本试验通过分别将c.sakazakii、s.aureus、s.typhimurium、s.flexneri、e.coli、l.monocytogenes稀释液滴加到试纸条来检测试纸条特异性，如图13所示。由图可知，检测c.sakazakii时c线显色，t线显色；检测s.aureus、s.typhimurium、s.flexneri、l.monocytogenes、e.coli时试纸条的c线显色，t线不显色。所制备试纸条与c.sakazakii呈阳性反应，与其他几株菌均呈阴性反应，试纸条特异性良好。
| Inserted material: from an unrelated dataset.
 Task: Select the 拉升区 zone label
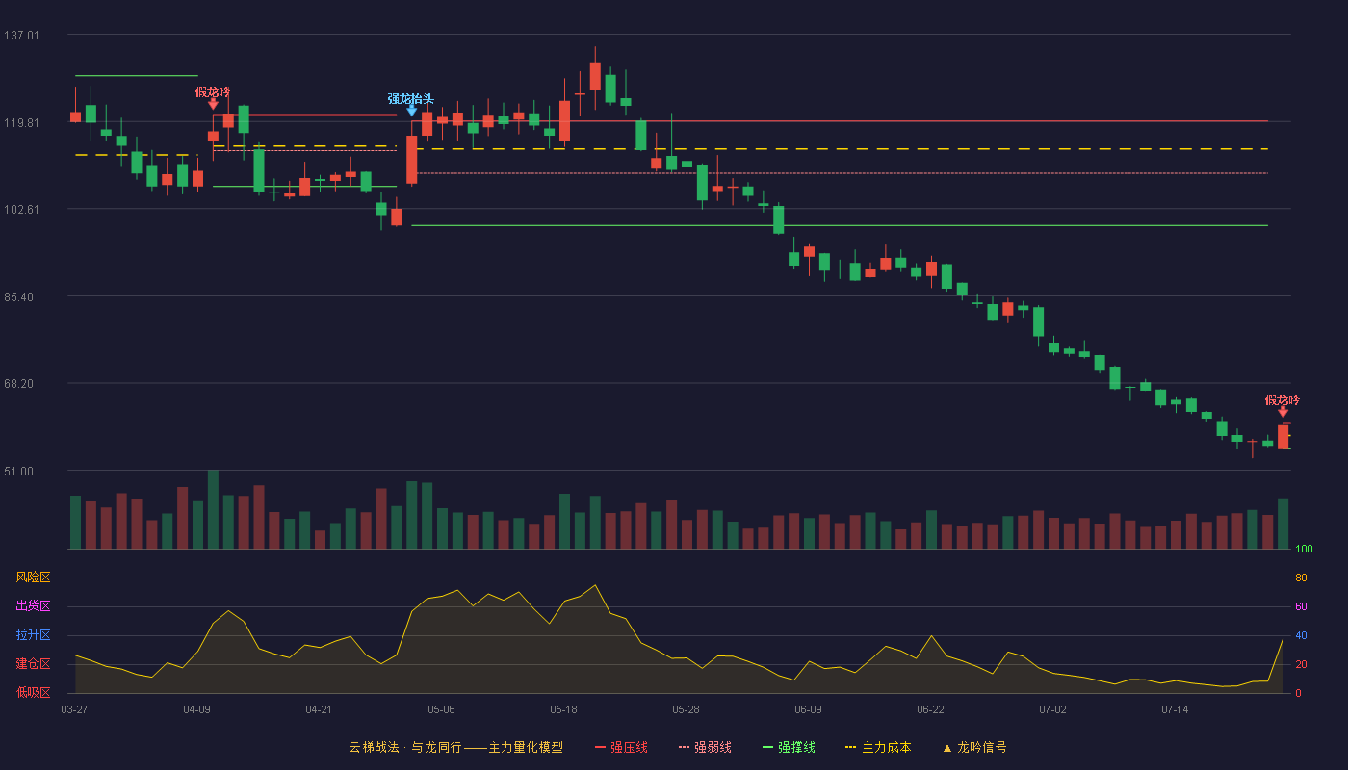(33, 635)
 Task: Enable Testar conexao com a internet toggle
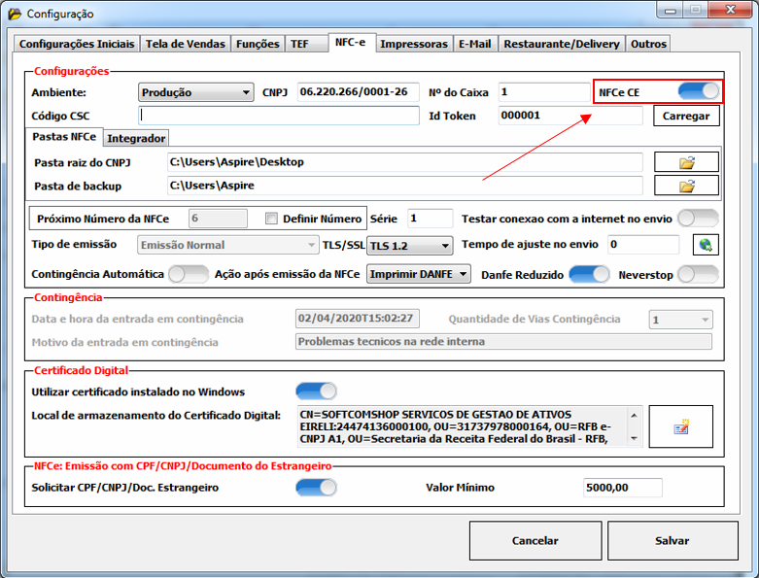[698, 218]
本试验通过将c.sakazakii菌液用0.01mol/lpbs溶液分别10倍倍比稀释至10⁸cfu/ml、10⁷cfu/ml、10⁶cfu/ml、10⁵cfu/ml、10⁴cfu/ml、10³cfu/ml、10²cfu/ml、10cfu/ml，将几组稀释液分别滴加到所制备的试纸条，来检测试纸条检出限，如图14所示。
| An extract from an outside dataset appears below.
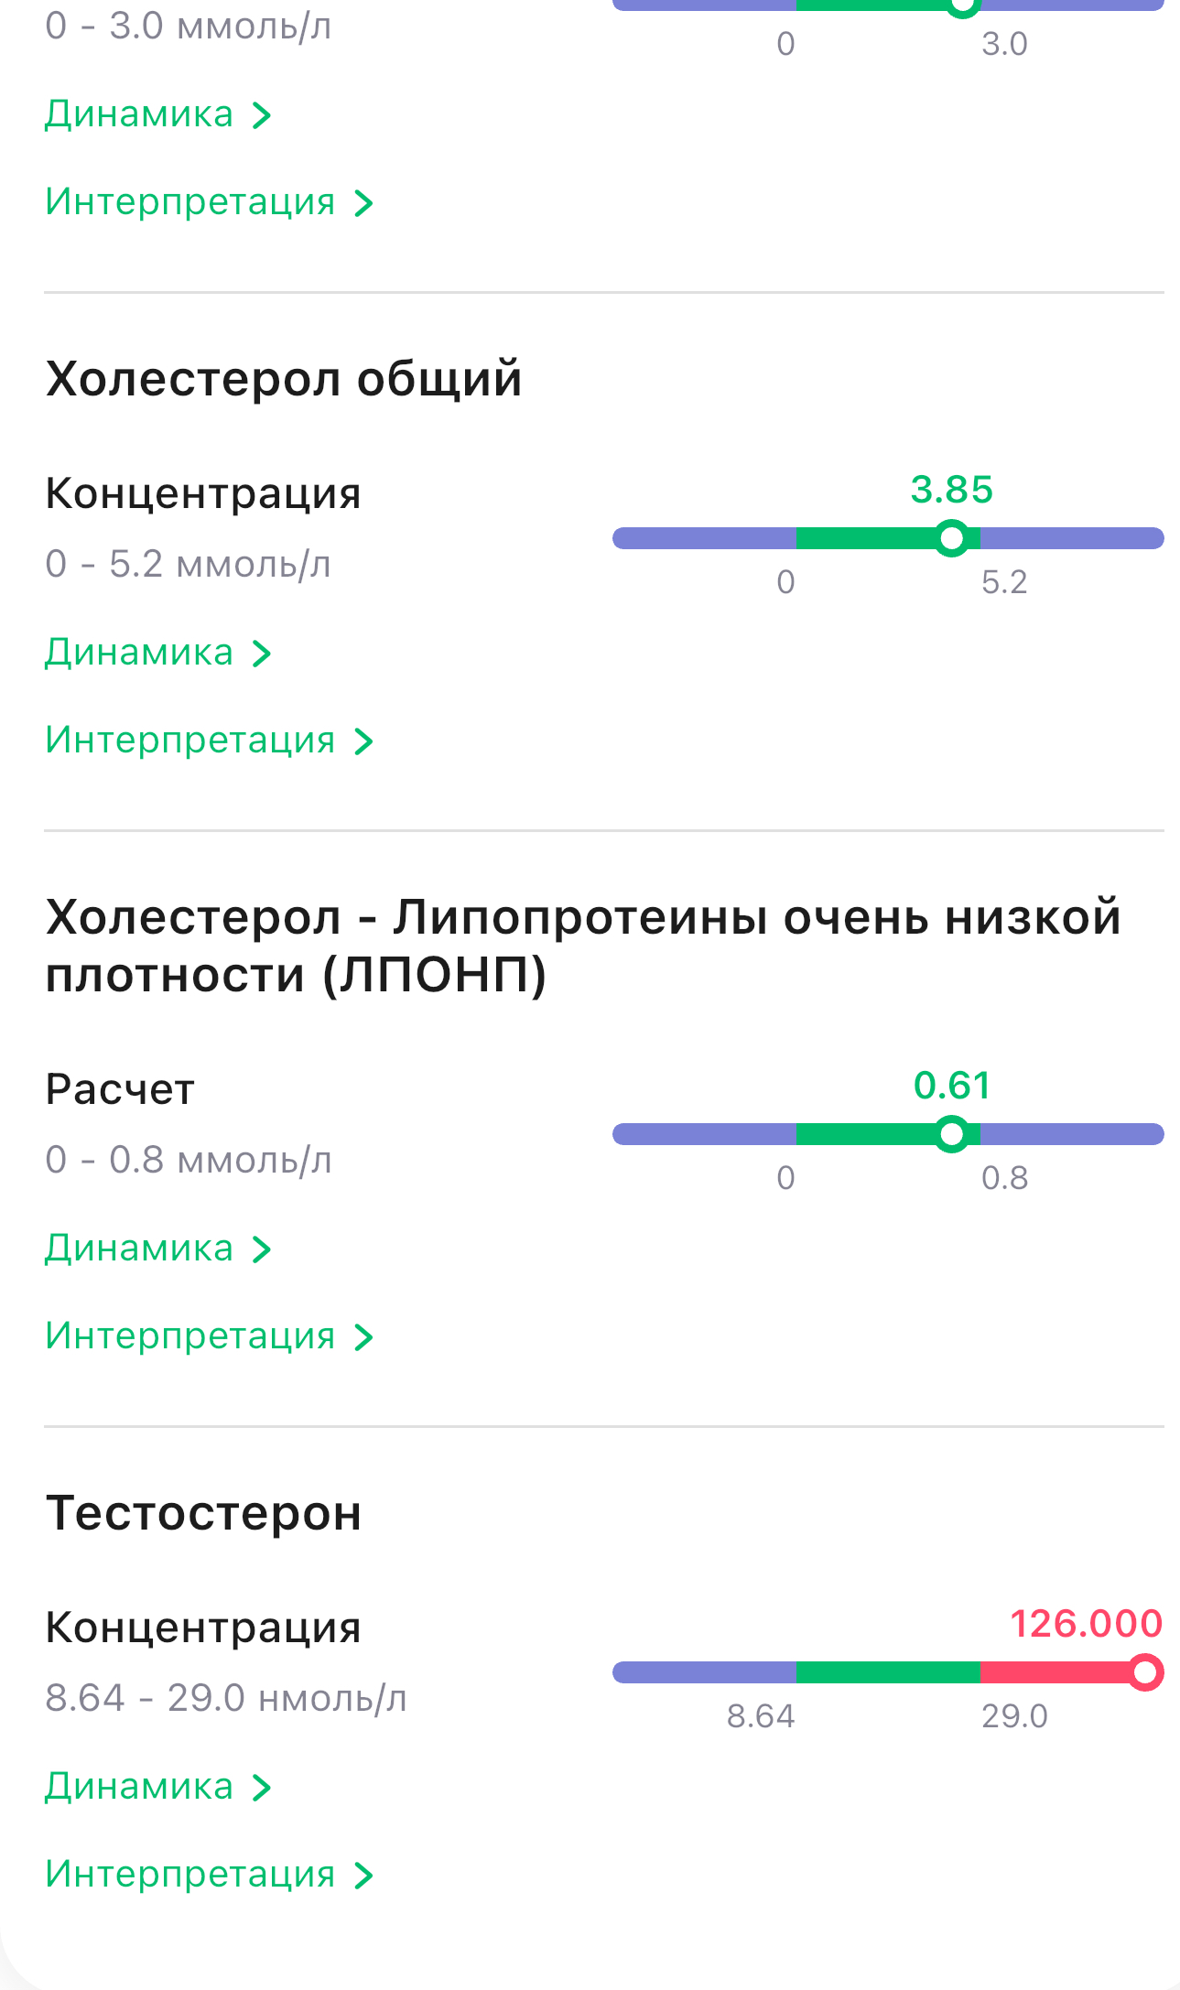Viewport: 1180px width, 1990px height.
Task: Open the topmost Динамика link
Action: pyautogui.click(x=140, y=115)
由图可知，所制备试纸条检测10⁸cfu/ml、10⁷cfu/ml、10⁶cfu/ml、10⁵cfu/ml时c线、t线都有明显显色，呈阳性反应。检测10⁴cfu/ml、10³cfu/ml、10²cfu/ml、10cfu/ml时试纸条c线显色，t线不显色。因此，判定本试验研究的试纸条检出限为10⁵cfu/ml。

本试验分别将c.sakazakii、s.aureus、s.typhimurium、s.flexneri、l.monocytogenes、e.coli接种市售婴幼儿配方粉，并进行增菌，用制备的胶体金免疫层析试纸条进行检测，结果如图15所示。其中1为c.sakazakii；2为s.aureus；3为s.typhimurium；4为s.flexneri；5为l.monocytogenes；6为e.coli。由图可知，检测接种c.sakazakii的婴幼儿配方粉时，试纸条c线和t线都明显显色，显示阳性；而检测接种其他菌的婴幼儿配方粉时，t线都不显色，显示阴性。因此，所制备试纸条对食品样品进行检测，特异性良好。

本试验通过将试纸条置于37℃保存，依据试纸条在37℃保存1d，相当于常温保存一个月，通过加速试验来确定胶体金试纸条保质期，如图16所示。可知将试纸条置于37℃保存7d，t线和c线显色正常；置于37℃保存10d，t线和c线显色情况有微弱下降，但不影响试纸条质量；置于37℃保存11d，t线和c线显色情况下降，且10⁶cfu/ml组试纸条t线不显色。因此判定试纸条常温保质期约为10个月。